## THE REQUEST
From the data below, pull out each line containing the string "height" and copy those lines unchanged.

## DATA RECORDS

-- START --

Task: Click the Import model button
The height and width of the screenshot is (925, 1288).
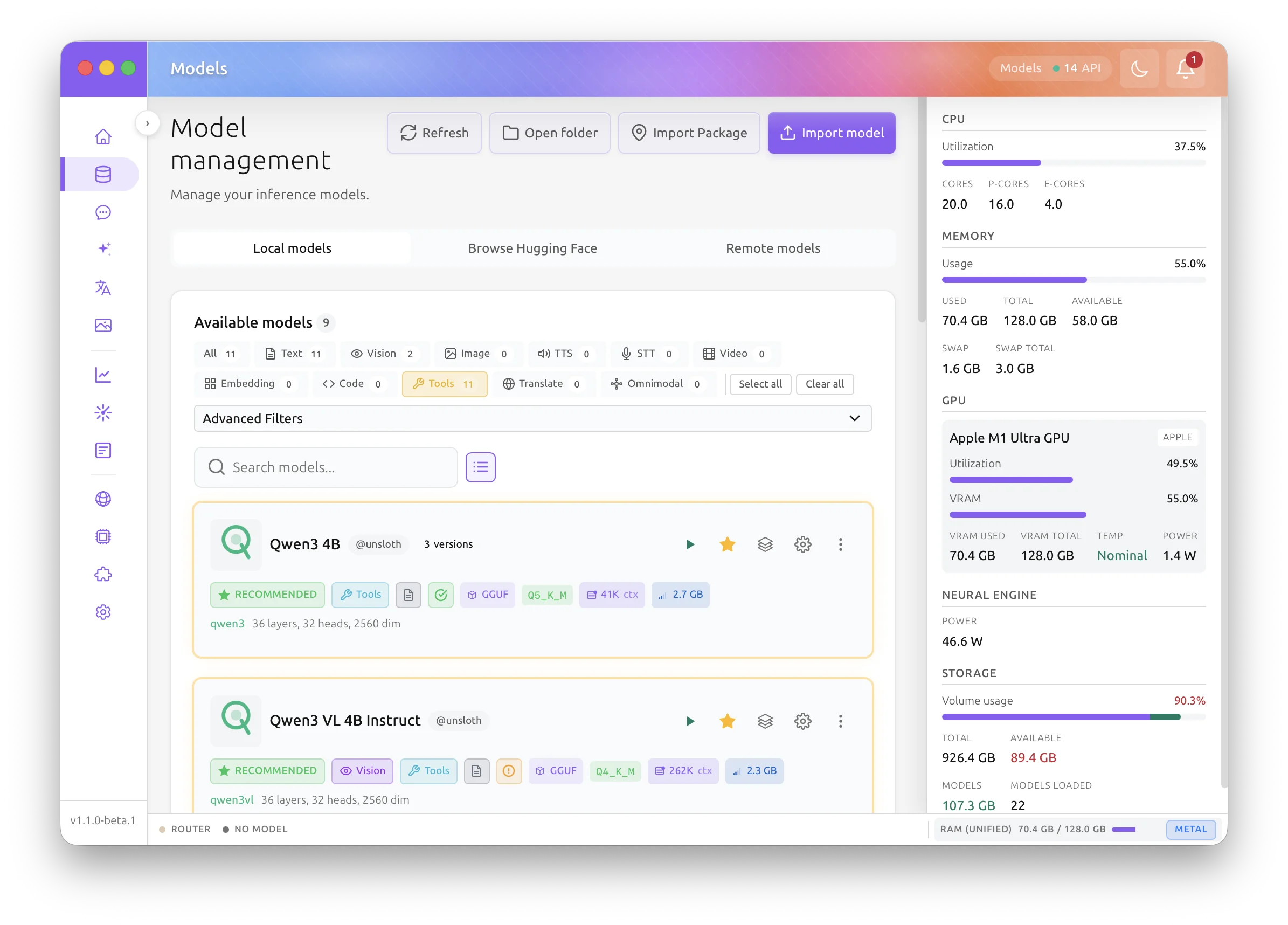Action: coord(832,133)
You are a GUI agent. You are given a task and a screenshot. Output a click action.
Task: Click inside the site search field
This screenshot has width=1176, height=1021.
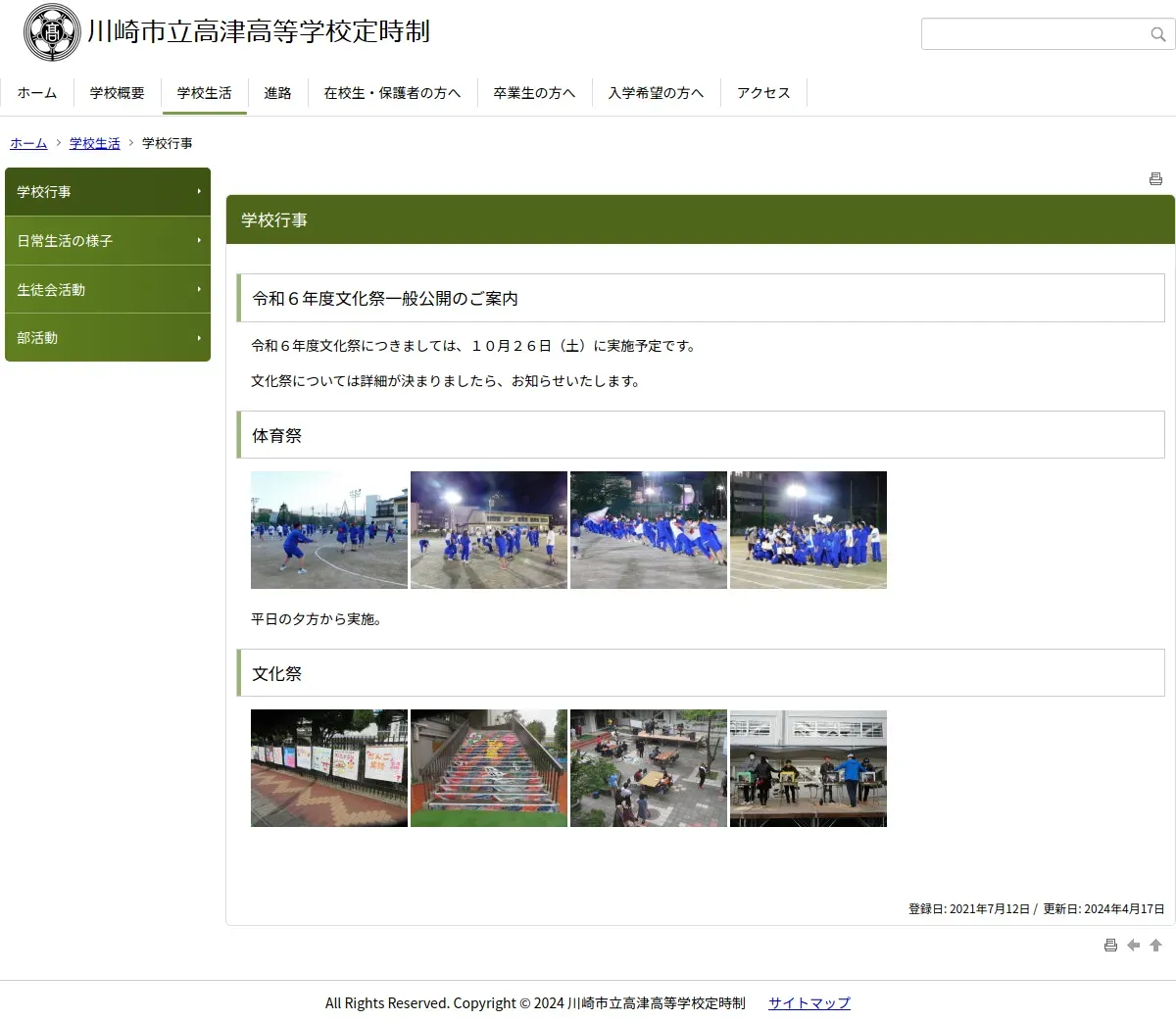(1034, 34)
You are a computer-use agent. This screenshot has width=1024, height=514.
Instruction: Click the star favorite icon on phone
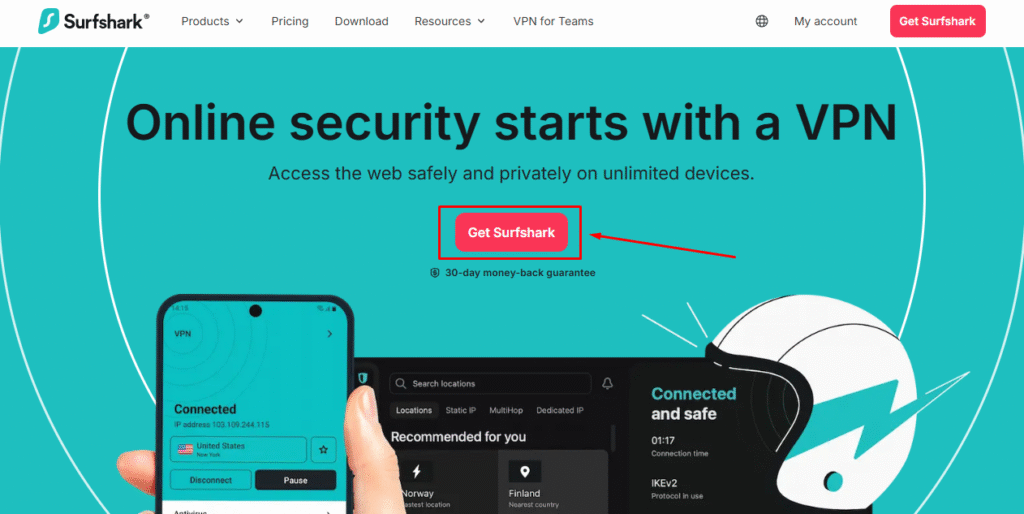pyautogui.click(x=323, y=449)
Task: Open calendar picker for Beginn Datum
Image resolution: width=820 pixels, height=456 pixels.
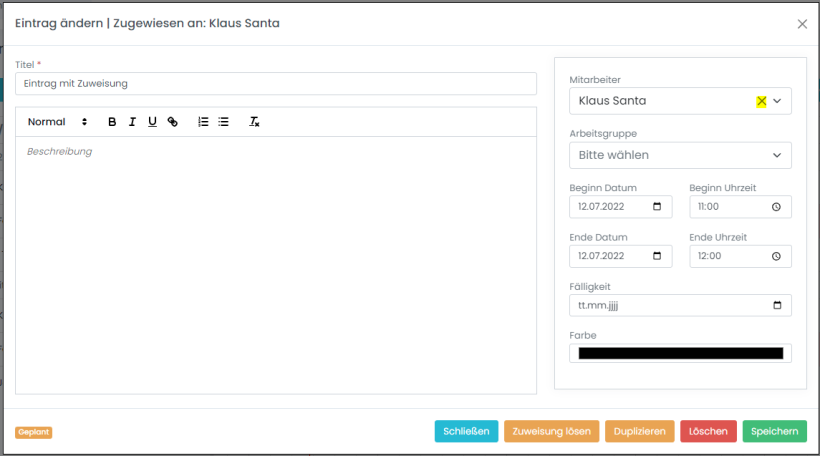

-- END --

## PROBLEM SOLUTION
The height and width of the screenshot is (925, 1288).
This screenshot has width=1176, height=1021.
You are a computer-use agent. This screenshot has width=1024, height=514.
Image resolution: width=820 pixels, height=456 pixels.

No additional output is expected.